### Direction
Write out, word for word, the part of the dyeing workshop post below that runs from "Only six of" up to and including "tackle that yet.".

### Source excerpt
◆ ◆ ◆ ◆ ◆ ◆ ◆
Sunday, May 01, 2005

Dye, Dye, Dye!

Saturday was our rain date for the dyeing workshop my mom planned last weekend. It was rainy this weekend too, but not quite as rainy and cold as last weekend.

Only six of us showed up, but since we had to do it all indoors, that was probably good. We used ProChem One Shot dyes and KnitPicks worsted and fingering weight dyeable yarn.

I was favourably impressed with the yarn quality, actually. The fingering weight is very soft and the yardage is a great value - over 400 yards in a skein, enough for a pair of socks. The worsted was also nice and soft and took the dye well. It was about 220 yards/skein, so I toyed with the idea of dyeing three skeins for a clapotis, but am not sure if I'm ready to tackle that yet.
◆ ◆ ◆ ◆ ◆ ◆ ◆
### Data provided
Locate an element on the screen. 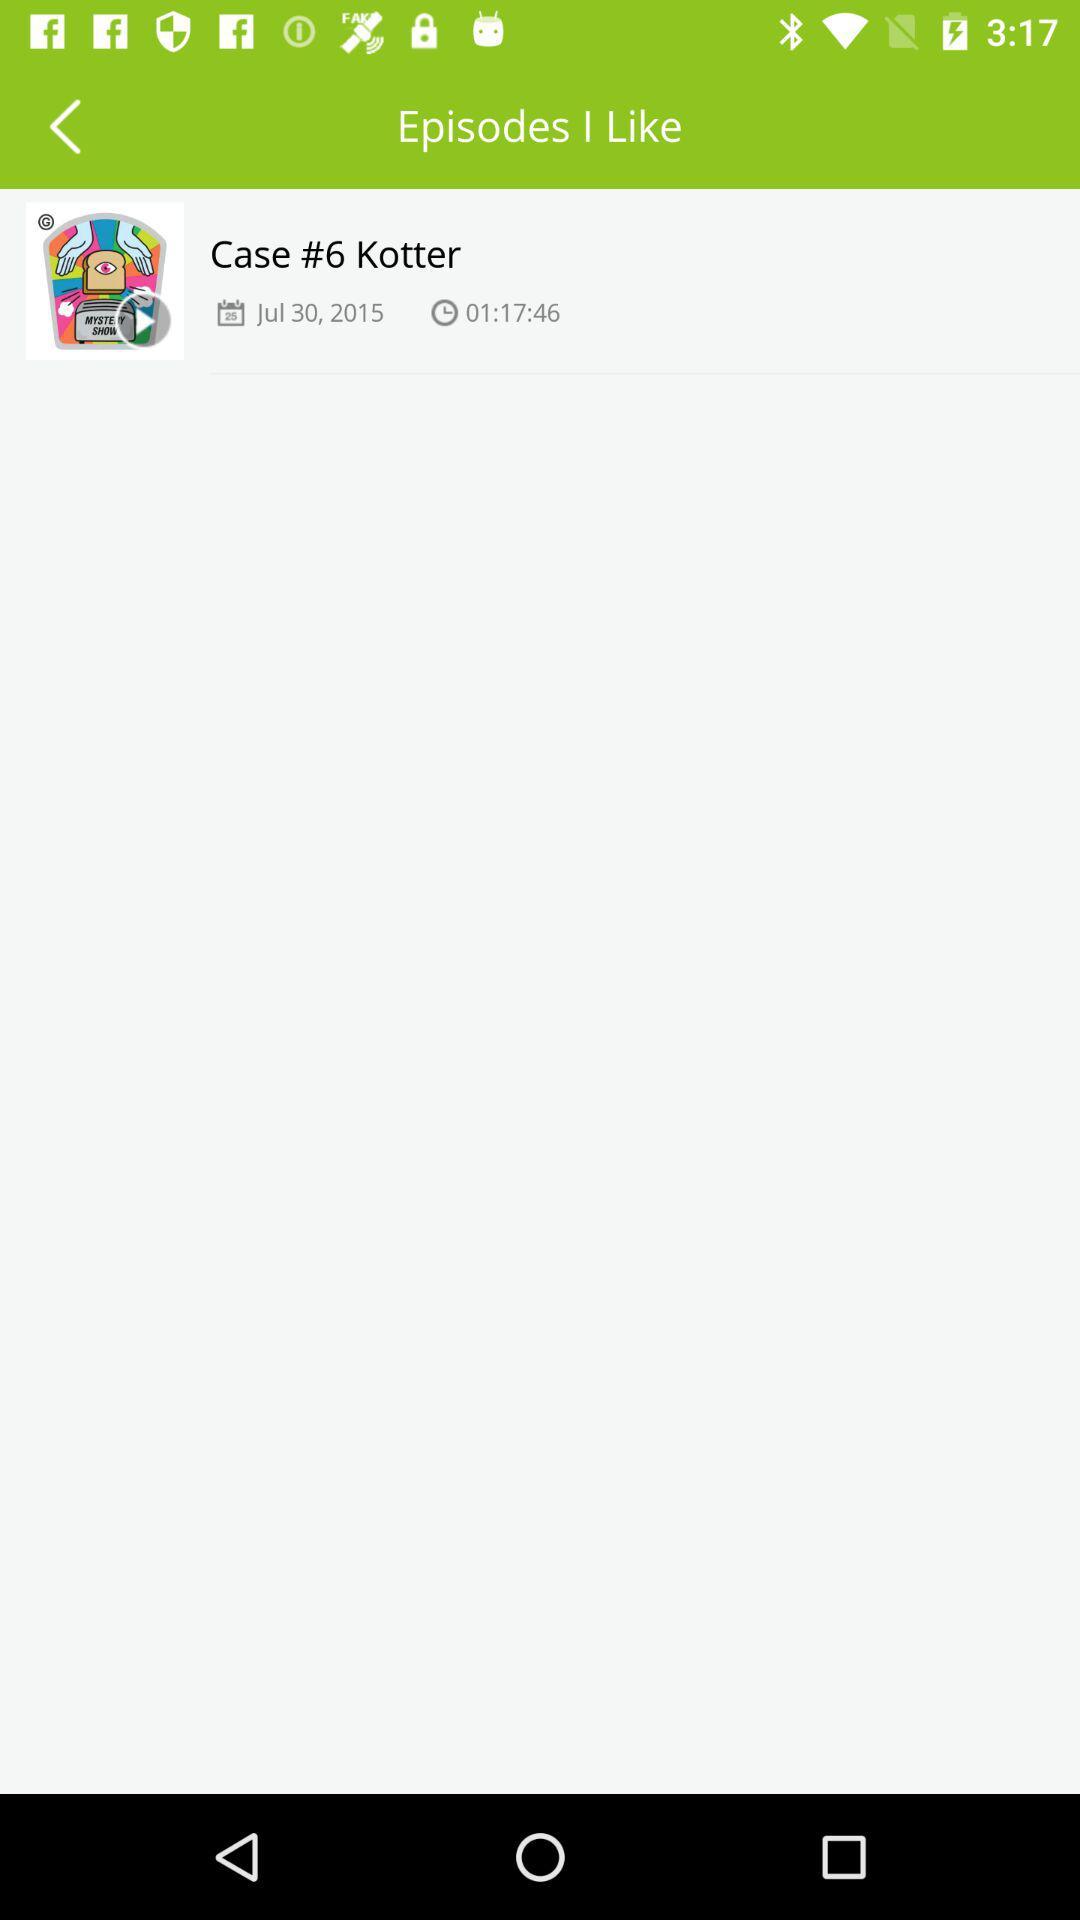  go back is located at coordinates (63, 124).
◆ ◆ ◆ ◆ ◆ ◆ ◆
### Answer to this problem
Only six of us showed up, but since we had to do it all indoors, that was probably good. We used ProChem One Shot dyes and KnitPicks worsted and fingering weight dyeable yarn.

I was favourably impressed with the yarn quality, actually. The fingering weight is very soft and the yardage is a great value - over 400 yards in a skein, enough for a pair of socks. The worsted was also nice and soft and took the dye well. It was about 220 yards/skein, so I toyed with the idea of dyeing three skeins for a clapotis, but am not sure if I'm ready to tackle that yet.